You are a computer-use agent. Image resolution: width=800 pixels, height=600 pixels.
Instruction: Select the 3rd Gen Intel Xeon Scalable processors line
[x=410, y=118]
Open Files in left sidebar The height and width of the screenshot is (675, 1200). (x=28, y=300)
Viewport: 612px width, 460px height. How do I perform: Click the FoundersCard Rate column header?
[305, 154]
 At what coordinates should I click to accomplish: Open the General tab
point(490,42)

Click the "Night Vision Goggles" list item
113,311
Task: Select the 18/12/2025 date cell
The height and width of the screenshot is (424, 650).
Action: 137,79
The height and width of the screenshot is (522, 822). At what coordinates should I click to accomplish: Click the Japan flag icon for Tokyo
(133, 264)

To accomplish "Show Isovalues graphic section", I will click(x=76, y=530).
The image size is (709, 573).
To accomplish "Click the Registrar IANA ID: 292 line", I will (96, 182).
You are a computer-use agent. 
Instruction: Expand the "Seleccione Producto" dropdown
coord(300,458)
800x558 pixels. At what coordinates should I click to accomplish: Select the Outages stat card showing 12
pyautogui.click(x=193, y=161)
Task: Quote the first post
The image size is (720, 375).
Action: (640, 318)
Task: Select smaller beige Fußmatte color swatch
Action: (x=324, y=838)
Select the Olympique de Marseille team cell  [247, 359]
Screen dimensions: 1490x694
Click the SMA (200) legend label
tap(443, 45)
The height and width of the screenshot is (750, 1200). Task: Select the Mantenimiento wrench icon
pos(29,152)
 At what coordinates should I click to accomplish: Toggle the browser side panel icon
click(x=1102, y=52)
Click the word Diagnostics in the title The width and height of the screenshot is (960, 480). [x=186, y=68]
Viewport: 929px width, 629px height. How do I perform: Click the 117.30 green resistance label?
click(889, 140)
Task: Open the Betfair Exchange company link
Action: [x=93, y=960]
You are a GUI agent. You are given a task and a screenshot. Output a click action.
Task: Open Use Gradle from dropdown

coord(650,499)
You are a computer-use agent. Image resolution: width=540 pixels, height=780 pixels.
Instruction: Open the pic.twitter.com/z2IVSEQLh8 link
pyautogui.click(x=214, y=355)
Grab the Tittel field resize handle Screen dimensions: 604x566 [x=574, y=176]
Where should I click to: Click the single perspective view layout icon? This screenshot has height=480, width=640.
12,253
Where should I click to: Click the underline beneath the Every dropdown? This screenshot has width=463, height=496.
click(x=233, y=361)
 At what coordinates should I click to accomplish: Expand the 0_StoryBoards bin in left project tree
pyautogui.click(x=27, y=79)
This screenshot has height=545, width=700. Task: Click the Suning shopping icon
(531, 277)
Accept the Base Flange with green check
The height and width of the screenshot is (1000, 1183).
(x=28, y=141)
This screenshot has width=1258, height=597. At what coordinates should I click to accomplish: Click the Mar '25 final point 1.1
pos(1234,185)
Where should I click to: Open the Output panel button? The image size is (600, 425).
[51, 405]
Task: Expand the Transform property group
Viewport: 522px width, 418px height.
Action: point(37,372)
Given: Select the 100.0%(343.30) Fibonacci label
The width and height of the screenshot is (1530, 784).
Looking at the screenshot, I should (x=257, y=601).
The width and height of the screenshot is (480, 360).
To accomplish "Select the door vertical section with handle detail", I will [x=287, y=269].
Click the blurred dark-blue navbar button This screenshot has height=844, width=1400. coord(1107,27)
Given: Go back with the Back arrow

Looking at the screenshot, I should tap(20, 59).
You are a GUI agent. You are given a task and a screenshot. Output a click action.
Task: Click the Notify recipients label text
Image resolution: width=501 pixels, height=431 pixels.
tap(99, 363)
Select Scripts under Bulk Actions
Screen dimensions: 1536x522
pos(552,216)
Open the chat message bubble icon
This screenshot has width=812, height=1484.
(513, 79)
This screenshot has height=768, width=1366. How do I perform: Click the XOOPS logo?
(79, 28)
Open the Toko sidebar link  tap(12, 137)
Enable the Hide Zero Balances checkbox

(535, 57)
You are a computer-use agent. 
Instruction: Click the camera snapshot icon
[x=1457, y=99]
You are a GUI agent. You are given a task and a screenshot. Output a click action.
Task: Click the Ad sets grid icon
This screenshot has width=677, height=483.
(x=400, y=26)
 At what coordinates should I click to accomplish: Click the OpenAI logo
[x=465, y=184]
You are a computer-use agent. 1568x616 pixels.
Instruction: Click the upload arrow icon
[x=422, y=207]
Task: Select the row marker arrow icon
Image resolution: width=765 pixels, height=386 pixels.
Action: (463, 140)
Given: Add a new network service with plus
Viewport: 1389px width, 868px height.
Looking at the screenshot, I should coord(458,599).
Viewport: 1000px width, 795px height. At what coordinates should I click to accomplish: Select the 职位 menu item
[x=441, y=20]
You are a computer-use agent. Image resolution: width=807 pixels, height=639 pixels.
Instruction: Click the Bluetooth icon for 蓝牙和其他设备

◇ ◇ ◇ ◇

## Task directions
Nothing may be left out. Copy each line of the listing exactly.

## Answer box
You are a computer-use agent. Image resolution: width=800 pixels, height=600 pixels.
Instruction: Select the 3rd Gen Intel Xeon Scalable processors line
[x=410, y=118]
Open Files in left sidebar The height and width of the screenshot is (675, 1200). (x=28, y=300)
Viewport: 612px width, 460px height. How do I perform: Click the FoundersCard Rate column header?
[305, 154]
 At what coordinates should I click to accomplish: Open the General tab
point(490,42)

Click the "Night Vision Goggles" list item
113,311
Task: Select the 18/12/2025 date cell
The height and width of the screenshot is (424, 650).
Action: 137,79
The height and width of the screenshot is (522, 822). At what coordinates should I click to accomplish: Click the Japan flag icon for Tokyo
(133, 264)

To accomplish "Show Isovalues graphic section", I will click(x=76, y=530).
The image size is (709, 573).
To accomplish "Click the Registrar IANA ID: 292 line", I will (96, 182).
You are a computer-use agent. 
Instruction: Expand the "Seleccione Producto" dropdown
coord(300,458)
800x558 pixels. At what coordinates should I click to accomplish: Select the Outages stat card showing 12
pyautogui.click(x=193, y=161)
Task: Quote the first post
The image size is (720, 375).
Action: (640, 318)
Task: Select smaller beige Fußmatte color swatch
Action: (x=324, y=838)
Select the Olympique de Marseille team cell  [247, 359]
Screen dimensions: 1490x694
Click the SMA (200) legend label
tap(443, 45)
The height and width of the screenshot is (750, 1200). Task: Select the Mantenimiento wrench icon
pos(29,152)
 At what coordinates should I click to accomplish: Toggle the browser side panel icon
click(x=1102, y=52)
Click the word Diagnostics in the title The width and height of the screenshot is (960, 480). [x=186, y=68]
Viewport: 929px width, 629px height. How do I perform: Click the 117.30 green resistance label?
click(889, 140)
Task: Open the Betfair Exchange company link
Action: [x=93, y=960]
You are a GUI agent. You are given a task and a screenshot. Output a click action.
Task: Open Use Gradle from dropdown

coord(650,499)
You are a computer-use agent. Image resolution: width=540 pixels, height=780 pixels.
Instruction: Open the pic.twitter.com/z2IVSEQLh8 link
pyautogui.click(x=214, y=355)
Grab the Tittel field resize handle Screen dimensions: 604x566 [x=574, y=176]
Where should I click to: Click the single perspective view layout icon? This screenshot has height=480, width=640.
12,253
Where should I click to: Click the underline beneath the Every dropdown? This screenshot has width=463, height=496.
click(x=233, y=361)
 At what coordinates should I click to accomplish: Expand the 0_StoryBoards bin in left project tree
pyautogui.click(x=27, y=79)
This screenshot has height=545, width=700. Task: Click the Suning shopping icon
(531, 277)
Accept the Base Flange with green check
The height and width of the screenshot is (1000, 1183).
(x=28, y=141)
This screenshot has width=1258, height=597. At what coordinates should I click to accomplish: Click the Mar '25 final point 1.1
pos(1234,185)
Where should I click to: Open the Output panel button? The image size is (600, 425).
[51, 405]
Task: Expand the Transform property group
Viewport: 522px width, 418px height.
Action: point(37,372)
Given: Select the 100.0%(343.30) Fibonacci label
The width and height of the screenshot is (1530, 784).
Looking at the screenshot, I should (x=257, y=601).
The width and height of the screenshot is (480, 360).
To accomplish "Select the door vertical section with handle detail", I will [x=287, y=269].
Click the blurred dark-blue navbar button This screenshot has height=844, width=1400. coord(1107,27)
Given: Go back with the Back arrow

Looking at the screenshot, I should tap(20, 59).
You are a GUI agent. You are given a task and a screenshot. Output a click action.
Task: Click the Notify recipients label text
Image resolution: width=501 pixels, height=431 pixels.
tap(99, 363)
Select Scripts under Bulk Actions
Screen dimensions: 1536x522
pos(552,216)
Open the chat message bubble icon
This screenshot has width=812, height=1484.
(513, 79)
This screenshot has height=768, width=1366. How do I perform: Click the XOOPS logo?
(79, 28)
Open the Toko sidebar link  tap(12, 137)
Enable the Hide Zero Balances checkbox

(535, 57)
You are a computer-use agent. 
Instruction: Click the camera snapshot icon
[x=1457, y=99]
You are a GUI agent. You are given a task and a screenshot. Output a click action.
Task: Click the Ad sets grid icon
This screenshot has width=677, height=483.
(x=400, y=26)
 At what coordinates should I click to accomplish: Click the OpenAI logo
[x=465, y=184]
You are a computer-use agent. 1568x616 pixels.
Instruction: Click the upload arrow icon
[x=422, y=207]
Task: Select the row marker arrow icon
Image resolution: width=765 pixels, height=386 pixels.
Action: (463, 140)
Given: Add a new network service with plus
Viewport: 1389px width, 868px height.
Looking at the screenshot, I should coord(458,599).
Viewport: 1000px width, 795px height. At what coordinates should I click to accomplish: Select the 职位 menu item
[x=441, y=20]
You are a computer-use agent. Image resolution: width=807 pixels, height=639 pixels.
Instruction: Click the Bluetooth icon for 蓝牙和其他设备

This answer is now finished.